* [O que se pede]:
- A) Reproduza fielmente, da resenha sobre Pistas falsas, a passagem que vai de "por Adriane Garcia__" até "para o acerto.".
- B) Segundo a resenha sobre Pistas falsas, qual é o tamanho de um conto clássico para Edgar Allan Poe?
- C) Enumere as categorias em que, conforme a resenha sobre Pistas falsas, algumas das narrativas da coletânea podem ser classificadas.

Pistas falsas, de José Eduardo Gonçalves

 


por Adriane Garcia__





Pistas falsas, de José Eduardo Gonçalves, é uma coletânea de narrativas breves, algumas das quais podendo ser classificadas como contos breves, micronarrativas ou microrrelatos. Nelas, a maestria do autor está em, principalmente, no tempo curto, conseguir desenhar um cenário, escolher aquilo que tem importância para a ambientação, enredo e a construção de personagens. Até mesmo as várias referências, deste que é um autor que lê muito, entram nos contos sem pedantismo, fluindo naturalmente nas narrativas. O conto, e seus derivados, sabemos, só tem vaga para o acerto.


Na era digital, observa-se um dinamismo das comunicações – o que não necessariamente significa eficiência. Há uma tendência que favorece a leitura das narrativas breves e brevíssimas, menores que um conto clássico (o tamanho para Edgar Allan Poe, “de meia hora a uma ou duas horas de leitura atenta”). A sociedade muda, mudando assim a literatura que produz e a sensibilidade na leitura. Um dos desafios da literatura, em tempos velozes, talvez seja o de, adaptando-se à leitura mais dinâmica, não ser superficial. Para além da brevidade, os contos breves e brevíssimos devem trazer narratividade e intertextualidade. O encadeamento da história é essencial, assim como o acesso aos conhecimentos – e sentidos – de quem lê, para que esse mundo prévio (uma coautoria) preencha as lacunas da narrativa e encontre as elipses, as entrelinhas, as sugestões, completando o texto com aquilo que não está escrito, mas está.

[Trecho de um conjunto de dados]
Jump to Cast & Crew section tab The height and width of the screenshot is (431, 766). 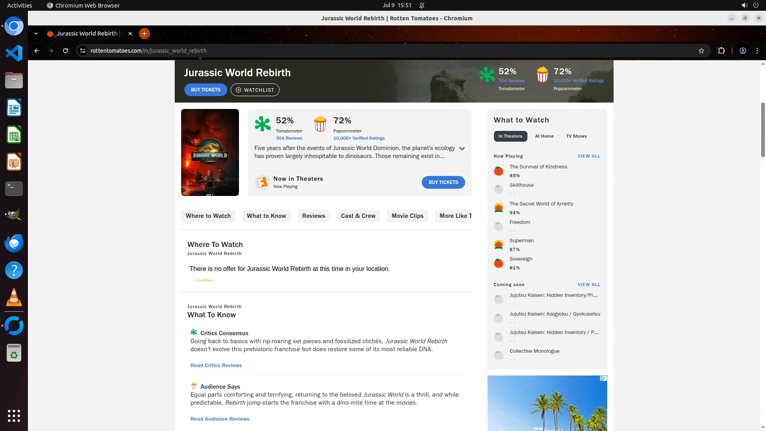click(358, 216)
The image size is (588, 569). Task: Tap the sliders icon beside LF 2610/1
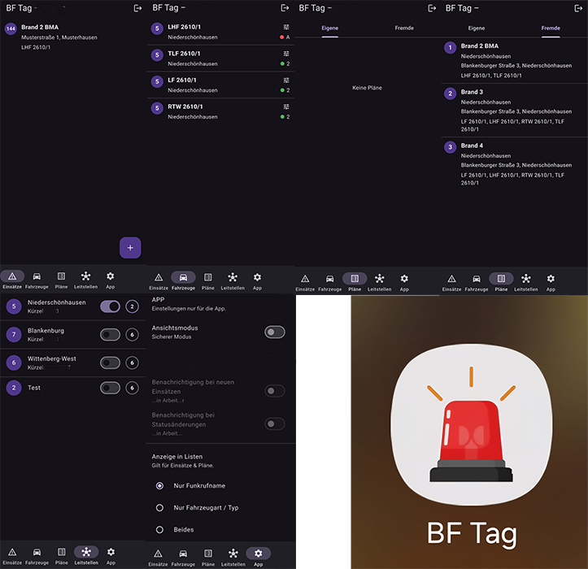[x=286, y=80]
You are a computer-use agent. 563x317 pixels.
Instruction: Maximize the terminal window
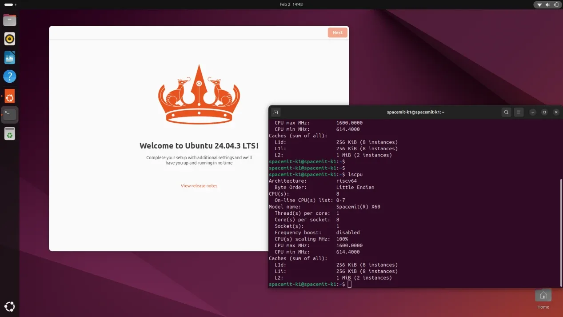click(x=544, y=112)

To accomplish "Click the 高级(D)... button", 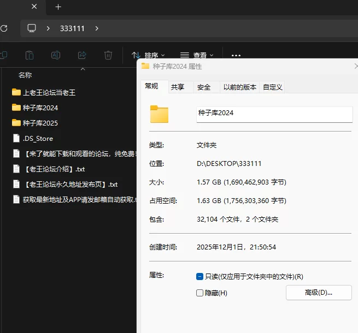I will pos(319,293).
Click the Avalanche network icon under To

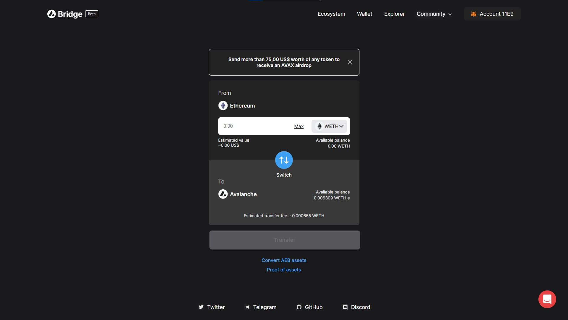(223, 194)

==

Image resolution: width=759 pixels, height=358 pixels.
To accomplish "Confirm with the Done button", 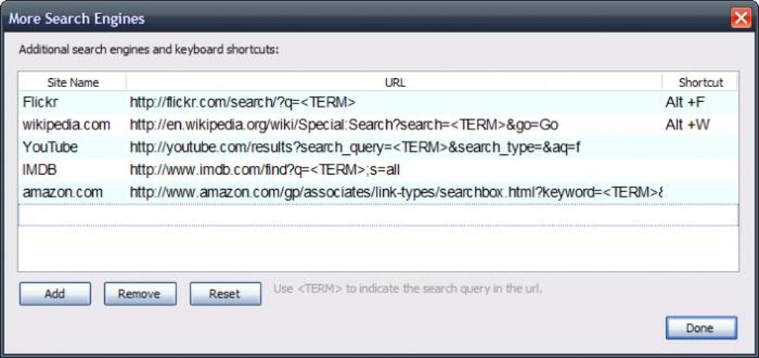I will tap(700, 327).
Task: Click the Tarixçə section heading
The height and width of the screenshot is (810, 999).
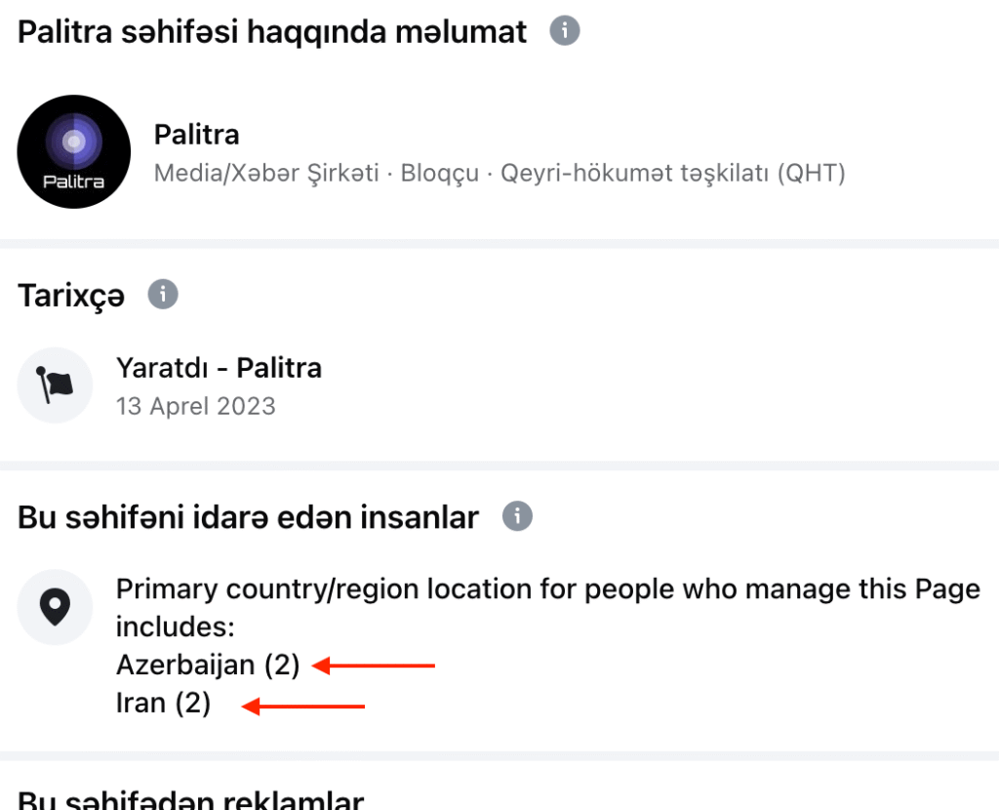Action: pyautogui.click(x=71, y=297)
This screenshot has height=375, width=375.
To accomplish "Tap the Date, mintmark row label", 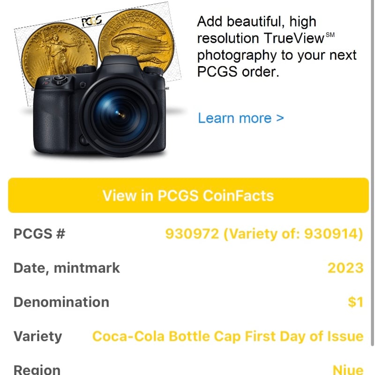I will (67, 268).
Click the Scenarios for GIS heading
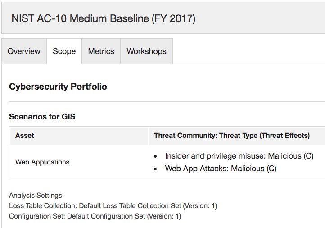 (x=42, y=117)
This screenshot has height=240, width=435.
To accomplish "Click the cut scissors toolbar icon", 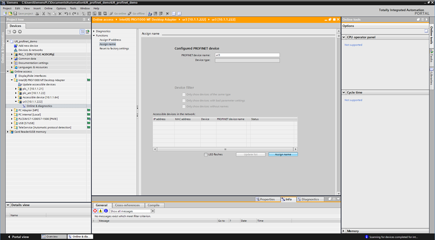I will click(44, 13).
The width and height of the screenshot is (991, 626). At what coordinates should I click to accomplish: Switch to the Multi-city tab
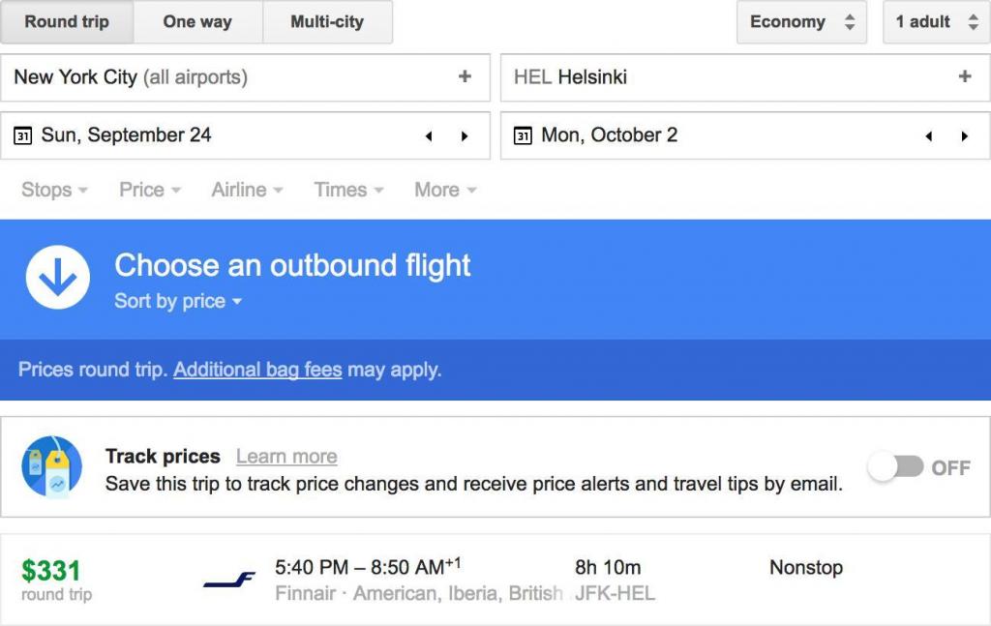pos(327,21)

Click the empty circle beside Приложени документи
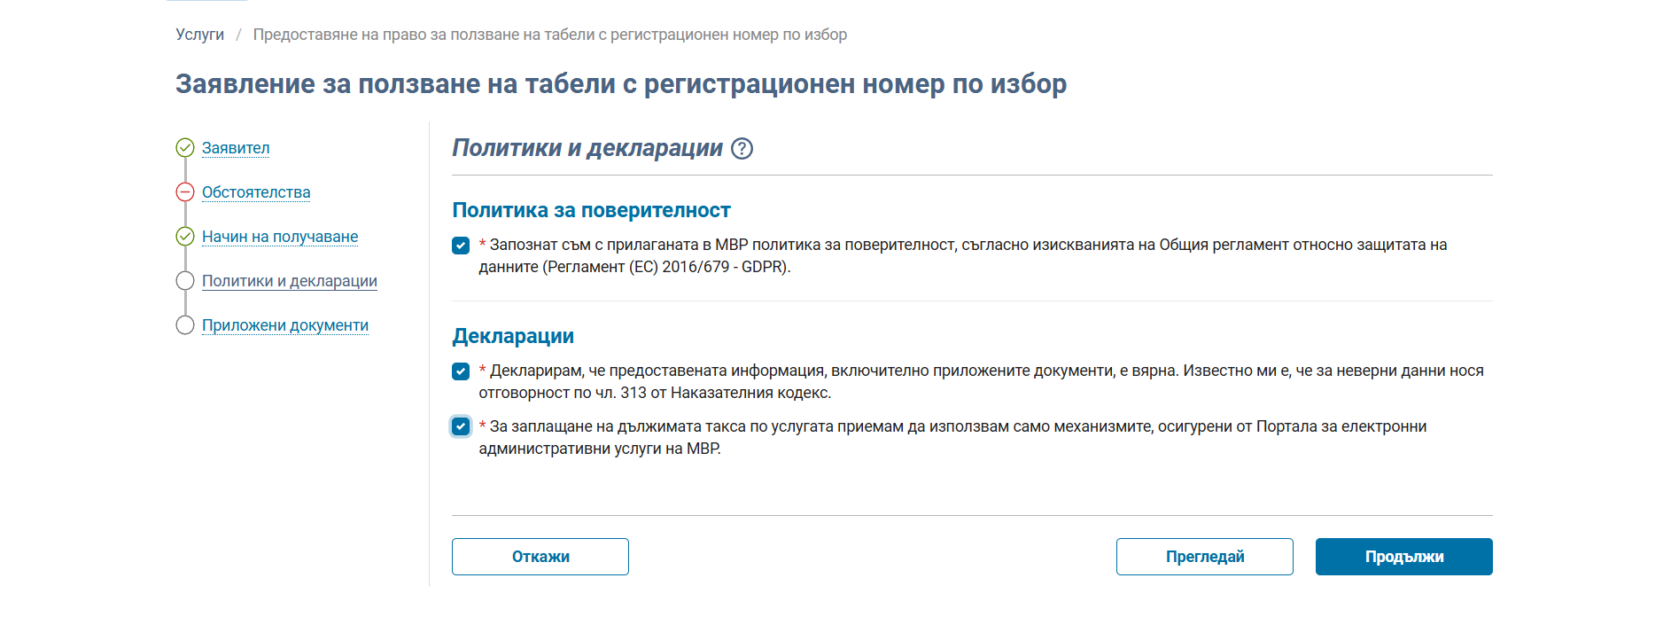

* [Soluções completas]:
- A)
por Adriane Garcia__





Pistas falsas, de José Eduardo Gonçalves, é uma coletânea de narrativas breves, algumas das quais podendo ser classificadas como contos breves, micronarrativas ou microrrelatos. Nelas, a maestria do autor está em, principalmente, no tempo curto, conseguir desenhar um cenário, escolher aquilo que tem importância para a ambientação, enredo e a construção de personagens. Até mesmo as várias referências, deste que é um autor que lê muito, entram nos contos sem pedantismo, fluindo naturalmente nas narrativas. O conto, e seus derivados, sabemos, só tem vaga para o acerto.

- B) De meia hora a uma ou duas horas de leitura atenta.

- C) Contos breves, micronarrativas e microrrelatos.